I wish I’d come up with the idea of “ghosts in their many forms” myself, because it touches on all of the important themes of the novel, and if you replaced the word “ghosts” with “voices,” it would still be the perfect way to capture the heart of the story, which is listening to our inner voices, the voices of others, and the voice of the natural world.

 

Q: Did you know how the novel would end before you started writing it, or did you make many changes along the way?

 

A: I outlined what I thought was the complete novel, and I knew how I wanted the themes to tie together, but plot-wise, I didn’t know exactly how it would end.

 

I made a lot of changes along the way, mostly because when I do research, I find so many things interesting that I want to include all of them, which of course I can’t.

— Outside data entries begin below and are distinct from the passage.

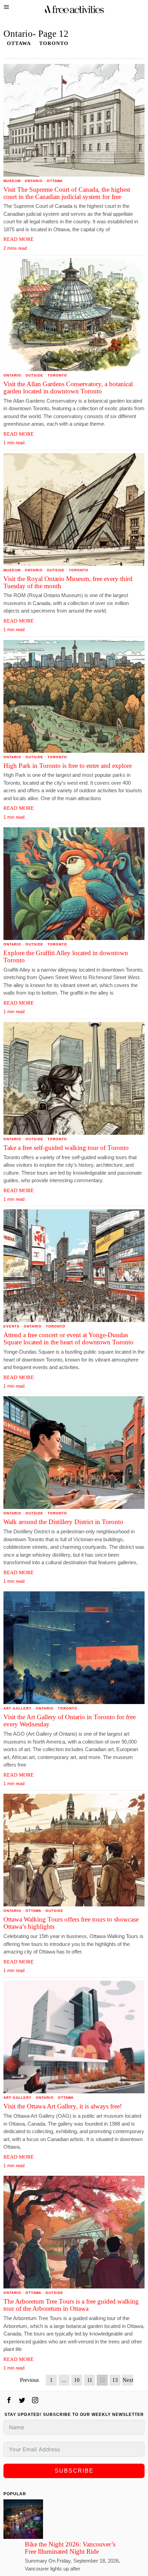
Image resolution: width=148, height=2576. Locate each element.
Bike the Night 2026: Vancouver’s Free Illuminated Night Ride (70, 2548)
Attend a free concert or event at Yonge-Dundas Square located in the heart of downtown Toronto (68, 1339)
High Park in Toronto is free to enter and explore (67, 765)
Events (11, 1326)
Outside (34, 375)
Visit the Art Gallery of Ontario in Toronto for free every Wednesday (69, 1721)
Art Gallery (17, 1708)
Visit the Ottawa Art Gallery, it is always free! (62, 2106)
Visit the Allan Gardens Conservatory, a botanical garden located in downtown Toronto (68, 388)
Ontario (34, 181)
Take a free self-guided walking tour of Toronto (66, 1147)
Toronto (53, 43)
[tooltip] (8, 2400)
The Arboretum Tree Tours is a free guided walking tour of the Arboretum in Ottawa (71, 2305)
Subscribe (74, 2471)
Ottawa (19, 43)
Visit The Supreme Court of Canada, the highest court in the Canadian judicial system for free (66, 193)
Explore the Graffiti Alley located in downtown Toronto (65, 957)
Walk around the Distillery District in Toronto (63, 1522)
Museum (12, 181)
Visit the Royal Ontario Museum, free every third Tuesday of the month (68, 582)
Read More (18, 239)
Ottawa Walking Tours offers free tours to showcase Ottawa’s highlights (71, 1923)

But the story turned in a new direction, for example, when I read about the town that heard radio transmissions through their household objects.

 

Another change happened when, after I’d written about half of the book, I asked my husband—who always reads my work first—to read it and tell me if he thought I should keep writing. He had the idea to jump forward in time quite a bit and show Alma as an older woman. I wasn’t sure about it at first.

 

Shortly after that, I was reading a collection of family biographies that my grandmother compiled going back to my French-Canadian great-great-grandparents, and I stumbled upon a distant relative whose childhood nickname was Kricket.

 

When I imagined a character with this name, the idea came very quickly to use this outsider as the catalyst for Alma’s salvation, and then leaping into the future suddenly seemed like the perfect ending.

 

Q: How was the book’s title chosen, and what does it signify for you?

 

A: This Impossible Brightness was not the original title. It was initially the title of the character Hayden’s book within the book about Violette’s radio tower.

 

When my editor and I discussed new title options, she said it was too bad This Impossible Brightness was already taken. I thought it was a great title, though, that encompassed many of the themes.

 

There are a few literal instances of brightness, such as when the lightning hits the tower and when Alma first meets Alex. But there is also a reference in each of the Echoes’ stories to their “brightness,” which is like their spark—what makes them who they are.

 

It’s tied to a regret, or a darker piece of their history that they turned into something light. The book is about Alma eventually finding her brightness as well.

 

This Impossible Brightness pulled all of these ideas together for me. We decided to go with it, so unfortunately for Hayden, he had to change his title.

 

Q: What are you working on now?

 

A: I’m working on a novel set in Alaska. It’s about resilience and adaptation and finding a sense of lightness in the way we live every day. There are definitely magical realism elements, but it’s less speculative and more grounded in reality. It will be published by Lake Union in the fall of 2025.

 

Q: Anything else we should know?

 

A: Thank you for having me to discuss This Impossible Brightness!

 

I guess I’ll end by saying that I hope your readers enjoy it, and I hope it leaves them with the impression that, while telling stories is important, listening is also essential, especially in this often loud world. And maybe that means listening to ourselves, to others, or to the natural world, but hopefully all of them.